(Recorded data)
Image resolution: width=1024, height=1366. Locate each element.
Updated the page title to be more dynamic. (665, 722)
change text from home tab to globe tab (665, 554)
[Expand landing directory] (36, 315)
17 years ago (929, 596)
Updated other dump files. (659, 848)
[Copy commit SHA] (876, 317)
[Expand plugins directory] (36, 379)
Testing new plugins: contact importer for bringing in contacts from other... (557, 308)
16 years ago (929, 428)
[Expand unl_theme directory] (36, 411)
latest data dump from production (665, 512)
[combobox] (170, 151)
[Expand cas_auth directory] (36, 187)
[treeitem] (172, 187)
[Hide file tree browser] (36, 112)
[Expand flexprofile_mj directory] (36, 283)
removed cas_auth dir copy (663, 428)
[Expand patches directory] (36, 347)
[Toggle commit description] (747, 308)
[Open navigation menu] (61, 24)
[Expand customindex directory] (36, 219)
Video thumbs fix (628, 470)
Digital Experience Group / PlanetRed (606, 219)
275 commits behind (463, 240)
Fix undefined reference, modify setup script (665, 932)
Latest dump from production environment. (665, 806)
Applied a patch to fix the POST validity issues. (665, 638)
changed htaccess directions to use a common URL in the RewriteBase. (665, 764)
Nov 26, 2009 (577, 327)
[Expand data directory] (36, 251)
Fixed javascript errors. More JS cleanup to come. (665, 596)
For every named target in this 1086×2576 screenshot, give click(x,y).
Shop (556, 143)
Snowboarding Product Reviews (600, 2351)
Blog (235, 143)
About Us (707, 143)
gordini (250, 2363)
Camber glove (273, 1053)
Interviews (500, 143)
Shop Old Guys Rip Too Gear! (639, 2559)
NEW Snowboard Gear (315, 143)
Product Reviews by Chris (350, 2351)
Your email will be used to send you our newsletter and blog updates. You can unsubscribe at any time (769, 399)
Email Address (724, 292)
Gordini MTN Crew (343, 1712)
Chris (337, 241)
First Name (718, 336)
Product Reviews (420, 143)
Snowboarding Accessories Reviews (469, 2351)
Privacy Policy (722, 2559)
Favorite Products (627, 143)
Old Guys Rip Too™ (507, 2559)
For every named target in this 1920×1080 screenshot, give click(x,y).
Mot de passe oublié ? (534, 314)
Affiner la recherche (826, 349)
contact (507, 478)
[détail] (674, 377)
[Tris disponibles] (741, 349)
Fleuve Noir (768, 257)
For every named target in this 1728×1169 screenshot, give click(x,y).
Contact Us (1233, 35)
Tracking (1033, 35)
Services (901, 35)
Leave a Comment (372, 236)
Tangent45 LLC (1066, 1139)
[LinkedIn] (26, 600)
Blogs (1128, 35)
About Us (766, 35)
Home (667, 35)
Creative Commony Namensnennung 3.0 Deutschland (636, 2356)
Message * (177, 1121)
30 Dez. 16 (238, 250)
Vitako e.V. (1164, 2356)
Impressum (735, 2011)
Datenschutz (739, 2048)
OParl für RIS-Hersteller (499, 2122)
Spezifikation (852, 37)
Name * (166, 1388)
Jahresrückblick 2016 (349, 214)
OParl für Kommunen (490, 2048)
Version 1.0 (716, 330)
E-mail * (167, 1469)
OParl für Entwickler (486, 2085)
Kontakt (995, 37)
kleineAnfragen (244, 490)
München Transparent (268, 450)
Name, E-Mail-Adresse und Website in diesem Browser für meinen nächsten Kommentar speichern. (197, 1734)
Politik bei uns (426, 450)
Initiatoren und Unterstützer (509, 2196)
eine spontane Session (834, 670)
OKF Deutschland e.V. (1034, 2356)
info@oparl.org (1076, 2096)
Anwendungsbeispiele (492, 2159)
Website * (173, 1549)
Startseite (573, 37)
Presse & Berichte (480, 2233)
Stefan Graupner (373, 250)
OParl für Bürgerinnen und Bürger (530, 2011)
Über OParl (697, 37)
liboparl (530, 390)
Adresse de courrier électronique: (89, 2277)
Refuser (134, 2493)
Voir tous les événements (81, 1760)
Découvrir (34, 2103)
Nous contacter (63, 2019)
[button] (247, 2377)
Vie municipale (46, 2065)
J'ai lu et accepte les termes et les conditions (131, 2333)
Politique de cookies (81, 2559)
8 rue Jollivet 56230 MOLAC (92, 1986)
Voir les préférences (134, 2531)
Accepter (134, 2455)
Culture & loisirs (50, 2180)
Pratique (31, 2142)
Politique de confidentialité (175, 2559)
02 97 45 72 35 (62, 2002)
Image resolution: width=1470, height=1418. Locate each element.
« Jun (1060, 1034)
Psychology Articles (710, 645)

▸ **WHAT THE EXERCISE ASKS**
Above are the lines; repeat exactly the ones from the line containing "Product Reviews (420, 143)" down to the line containing "For every named target in this 1920×1080", both inclusive.

▸ **EXERCISE SOLUTION**
Product Reviews (420, 143)
Snowboarding Accessories Reviews (469, 2351)
Privacy Policy (722, 2559)
Favorite Products (627, 143)
Old Guys Rip Too™ (507, 2559)
For every named target in this 1920×1080 screenshot, give click(x,y).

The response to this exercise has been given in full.